In the SYNC1 schematic the LM393N is shown from the top view. Here are the definitions of the pins on the LM393N.

PIN CONNECTIONS FOR LM393N DUAL COMPARATOR 8 PIN IC

             Output A =1*   8= +5 Volts supply (allow for 100mA)
    Inverting input A =2    7= Output B
Non-inverting input A =3    6= Inverting input B
 Supply common ground =4    5= Non-inverting input B

There are two comparators in this IC, only one is used in the SYNC1 circuit, they are indicated as A and B. Since B is not used Pin 7 is left unconnected. In operation the DC bias voltage on Pin 2 and Pin 3 is slightly different, when the audio AC mixed with the DC bias on Pin 3 fluctuates with the audio input signal the output on Pin 1 will rapidly change from more than three volts to less than one volt in a square wave of the Beep tone frequency. If you have trouble getting the trigger to start even though the LED blinks brightly, try reducing the frequency of the beep tone. A 1000Hz tone seemed to work for the Pixel frame start trigger in testing under Windows 98SE (tm) and an AMD XP 2800+ cpu, if you are using a later version of Windows (tm) please report any problems you encounter. Pin 1 is the pin on the LM393N that should have a molded dot next to it.
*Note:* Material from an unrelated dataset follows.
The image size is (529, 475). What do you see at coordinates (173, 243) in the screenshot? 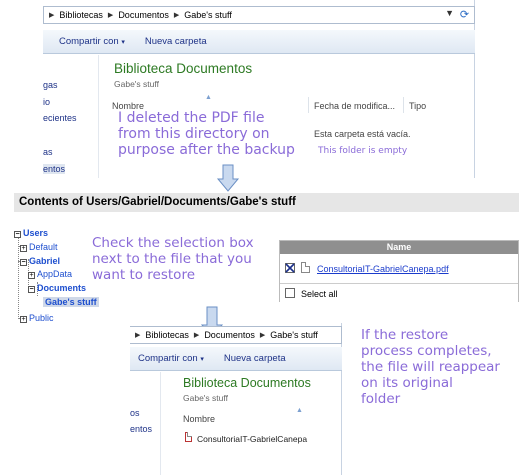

Remember to adjust the trim pot R8 so that the LED D1 is off when there is no signal and on when there is a strong beep in the audio track. If you use the re-trigger sync option, the DC bias needs to be more carefully adjusted so that the loud beeps inserted by WAV LINK Mode 3 light the LED but the audio sounds from the track audio do not. Since you can use a scratch copy of your audio track you can lower the audio portion of the track quite a bit below the beeps to help the SYNC1 circuit differentiate. If you make a stereo track, one channel can have the beeps and the other not have beeps, so that the one with the beeps can go to SYNC1 and the other channel to your audio monitor amplifier, in that way you do not need to hear the beeps. The sound of the clapper board can be used without beeps if just a head trigger is needed to view a single shot of frames.

This is a top view of the SYNC1 circuit prototype. There is not much too the circuit, a few resistors, capacitors, an IC, a LED, and a trim pot. I used a 10K trim pot, but the circuit specifies a 1K trim pot and two 4.7K fixed resistors to give more range in the adjustment of the trim pot. A ten turn trim pot or panel pot might make adjusting less delicate. If the 1K trim pot needs to be set beyond its range, you can reduce the audio input level, or increase R1 to reduce the audio signal getting into the SYNC1 circuit.

This is a bottom view of the SYNC1 circuit prototype. I used tinned copper wire across the pad-per-hole board to make the circuit connections, you just tack it down to the pads with a little solder. With luck you might be able to get this circuit finished in about two hours or less.

You should enclose the SYNC1 circuit in a metal box, with the box grounded to the audio signal shield. The wire going to the Parallel Port connector should be shielded if it is more that a foot long. The power supply leads should be kept short since a regulated supply would be used. Also you do not want the power supply and output wires to act as an antenna for EMI and RF. The audio input lead can be several feet long if you use good quality shielded wire and keep the wire away from potential EMF and RF sources such as fluorescent lights, motors, bug zappers, air ionizers, monitors, and TV sets.